Erdoğan neden kazanıyor?

14 Mayıs’taki Türkiye cumhurbaşkanlığı ve milletvekili seçiminin ilk tur sonuçlarını görüp de hayal kırıklığına kapılmamak zor. Şubat ayındaki depremin, birikmiş ekonomik sorunların ve artan yolsuzluğun belirlediği seçim sürecine bakınca Cumhurbaşkanı Recep Tayyip Erdoğan’ın gitgide otoriterleşen 20 yıllık iktidarının yolun sonuna geldiği yönünde yüksek beklenti vardı.
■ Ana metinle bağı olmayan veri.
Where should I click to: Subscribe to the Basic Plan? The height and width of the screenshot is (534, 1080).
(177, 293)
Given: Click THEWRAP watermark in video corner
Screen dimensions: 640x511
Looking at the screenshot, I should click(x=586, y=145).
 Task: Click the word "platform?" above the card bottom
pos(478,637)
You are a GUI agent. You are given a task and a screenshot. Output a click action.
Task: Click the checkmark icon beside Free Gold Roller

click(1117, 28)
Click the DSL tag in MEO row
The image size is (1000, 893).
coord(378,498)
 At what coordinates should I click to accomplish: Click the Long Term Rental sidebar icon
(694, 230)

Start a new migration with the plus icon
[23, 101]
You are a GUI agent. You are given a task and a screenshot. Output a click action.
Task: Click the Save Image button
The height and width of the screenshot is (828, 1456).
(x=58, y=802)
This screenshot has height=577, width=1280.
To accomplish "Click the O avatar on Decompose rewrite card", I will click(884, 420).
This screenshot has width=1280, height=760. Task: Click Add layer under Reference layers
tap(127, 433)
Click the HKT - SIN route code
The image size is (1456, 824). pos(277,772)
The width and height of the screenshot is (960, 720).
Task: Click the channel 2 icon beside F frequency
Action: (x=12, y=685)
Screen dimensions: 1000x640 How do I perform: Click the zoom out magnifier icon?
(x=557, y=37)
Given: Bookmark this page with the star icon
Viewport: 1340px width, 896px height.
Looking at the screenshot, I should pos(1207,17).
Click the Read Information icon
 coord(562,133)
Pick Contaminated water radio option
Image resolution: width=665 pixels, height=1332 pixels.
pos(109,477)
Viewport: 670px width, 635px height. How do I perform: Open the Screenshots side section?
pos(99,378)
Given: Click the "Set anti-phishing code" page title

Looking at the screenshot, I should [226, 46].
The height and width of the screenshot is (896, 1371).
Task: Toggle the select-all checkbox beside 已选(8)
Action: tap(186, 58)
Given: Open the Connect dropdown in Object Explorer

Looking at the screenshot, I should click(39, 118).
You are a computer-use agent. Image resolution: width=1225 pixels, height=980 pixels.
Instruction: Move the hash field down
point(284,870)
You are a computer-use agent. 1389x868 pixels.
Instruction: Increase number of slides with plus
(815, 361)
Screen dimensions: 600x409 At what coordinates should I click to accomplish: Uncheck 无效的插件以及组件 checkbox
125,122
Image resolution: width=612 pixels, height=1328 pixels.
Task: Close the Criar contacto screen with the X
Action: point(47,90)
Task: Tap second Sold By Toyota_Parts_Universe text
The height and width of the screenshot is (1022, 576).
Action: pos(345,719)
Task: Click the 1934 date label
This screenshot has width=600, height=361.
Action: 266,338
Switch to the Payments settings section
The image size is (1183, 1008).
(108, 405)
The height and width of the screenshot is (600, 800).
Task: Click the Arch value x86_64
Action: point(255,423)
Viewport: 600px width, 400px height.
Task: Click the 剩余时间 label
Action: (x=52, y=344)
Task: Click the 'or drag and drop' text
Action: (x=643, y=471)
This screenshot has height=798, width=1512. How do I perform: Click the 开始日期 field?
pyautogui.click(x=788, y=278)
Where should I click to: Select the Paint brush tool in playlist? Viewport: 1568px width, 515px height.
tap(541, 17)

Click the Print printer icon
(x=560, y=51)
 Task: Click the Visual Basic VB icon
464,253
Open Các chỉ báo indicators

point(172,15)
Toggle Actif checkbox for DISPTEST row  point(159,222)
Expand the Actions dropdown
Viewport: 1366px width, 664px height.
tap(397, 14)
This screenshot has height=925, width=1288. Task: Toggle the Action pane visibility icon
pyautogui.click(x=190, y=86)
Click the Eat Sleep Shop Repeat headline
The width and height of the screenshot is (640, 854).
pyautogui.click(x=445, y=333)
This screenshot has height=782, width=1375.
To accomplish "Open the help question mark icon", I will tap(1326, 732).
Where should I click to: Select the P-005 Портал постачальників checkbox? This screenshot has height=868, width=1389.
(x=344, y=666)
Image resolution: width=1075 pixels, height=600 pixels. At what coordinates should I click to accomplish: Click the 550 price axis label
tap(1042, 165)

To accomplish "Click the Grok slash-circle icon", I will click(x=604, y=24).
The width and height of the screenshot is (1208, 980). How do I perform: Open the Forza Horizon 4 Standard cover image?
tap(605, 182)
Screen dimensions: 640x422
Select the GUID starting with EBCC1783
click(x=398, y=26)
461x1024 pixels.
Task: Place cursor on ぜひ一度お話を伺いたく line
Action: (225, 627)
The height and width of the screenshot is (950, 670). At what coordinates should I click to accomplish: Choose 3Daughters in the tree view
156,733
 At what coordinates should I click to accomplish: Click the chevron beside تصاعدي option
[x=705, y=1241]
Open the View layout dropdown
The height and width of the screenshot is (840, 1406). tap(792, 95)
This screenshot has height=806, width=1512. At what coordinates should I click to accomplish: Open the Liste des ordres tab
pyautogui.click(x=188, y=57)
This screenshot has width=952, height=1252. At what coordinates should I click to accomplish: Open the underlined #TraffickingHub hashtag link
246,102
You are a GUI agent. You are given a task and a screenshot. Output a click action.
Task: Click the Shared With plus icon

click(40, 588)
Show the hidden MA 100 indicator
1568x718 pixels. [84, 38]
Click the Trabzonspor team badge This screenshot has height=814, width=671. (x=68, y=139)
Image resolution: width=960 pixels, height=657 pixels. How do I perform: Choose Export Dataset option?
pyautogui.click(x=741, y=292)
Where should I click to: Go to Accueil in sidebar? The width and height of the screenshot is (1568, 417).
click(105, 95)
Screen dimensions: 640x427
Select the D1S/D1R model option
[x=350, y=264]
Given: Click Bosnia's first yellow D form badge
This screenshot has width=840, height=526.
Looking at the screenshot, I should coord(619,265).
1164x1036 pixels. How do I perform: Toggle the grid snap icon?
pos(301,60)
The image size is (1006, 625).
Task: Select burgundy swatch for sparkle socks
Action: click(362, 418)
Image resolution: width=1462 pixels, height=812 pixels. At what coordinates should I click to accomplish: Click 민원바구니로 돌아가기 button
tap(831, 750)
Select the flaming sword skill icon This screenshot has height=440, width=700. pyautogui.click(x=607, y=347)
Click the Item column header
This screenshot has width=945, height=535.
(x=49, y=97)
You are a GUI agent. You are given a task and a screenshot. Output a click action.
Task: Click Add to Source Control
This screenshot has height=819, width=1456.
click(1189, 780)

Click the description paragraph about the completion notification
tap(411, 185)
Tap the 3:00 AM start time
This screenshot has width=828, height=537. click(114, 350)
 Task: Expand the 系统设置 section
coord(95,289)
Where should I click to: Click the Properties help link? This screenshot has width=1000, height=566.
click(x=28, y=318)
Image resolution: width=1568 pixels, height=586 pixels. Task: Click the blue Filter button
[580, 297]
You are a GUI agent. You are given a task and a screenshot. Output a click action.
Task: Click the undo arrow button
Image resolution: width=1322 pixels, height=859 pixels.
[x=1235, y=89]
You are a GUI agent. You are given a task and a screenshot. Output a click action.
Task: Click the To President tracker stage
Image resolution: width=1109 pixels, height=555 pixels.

Birçok anket merkez sol Cumhuriyet Halk Partisi lideri Kemal Kılıçdaroğlu’nun başında bulunduğu altılı koalisyonun çoğunluk oyunu alacağını, en azından ikinci tura Erdoğan’ın önünde gideceğini gösteriyordu. Ama Türkiye 28 Mayıs’ta ikinci tura gidiyor ve bir tarafta ilk turda yüzde 49.5 ile net üstünlük kuran Erdoğan, karşısında yüzde 45’in altında kalan Kılıçdaroğlu var. Geri kalan oyları aşırı sağcı, göçmen karşıtı Sinan Oğan aldı. Meselenin hatalı anketlerden daha derin sebepleri var. Türkiye’de seçmenin ne kadar milliyetçi hale geldiğini anlamadan sonuçları yorumlamak imkansız.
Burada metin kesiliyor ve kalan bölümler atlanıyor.